What you need to do: Set down each line of the data below unchanged, keeping every character and the original line order.

Provided records:

........

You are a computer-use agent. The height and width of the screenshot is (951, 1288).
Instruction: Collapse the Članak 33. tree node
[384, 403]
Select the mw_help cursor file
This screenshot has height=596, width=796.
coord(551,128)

........

Answer in full:
You are a computer-use agent. The height and width of the screenshot is (951, 1288).
Instruction: Collapse the Članak 33. tree node
[384, 403]
Select the mw_help cursor file
This screenshot has height=596, width=796.
coord(551,128)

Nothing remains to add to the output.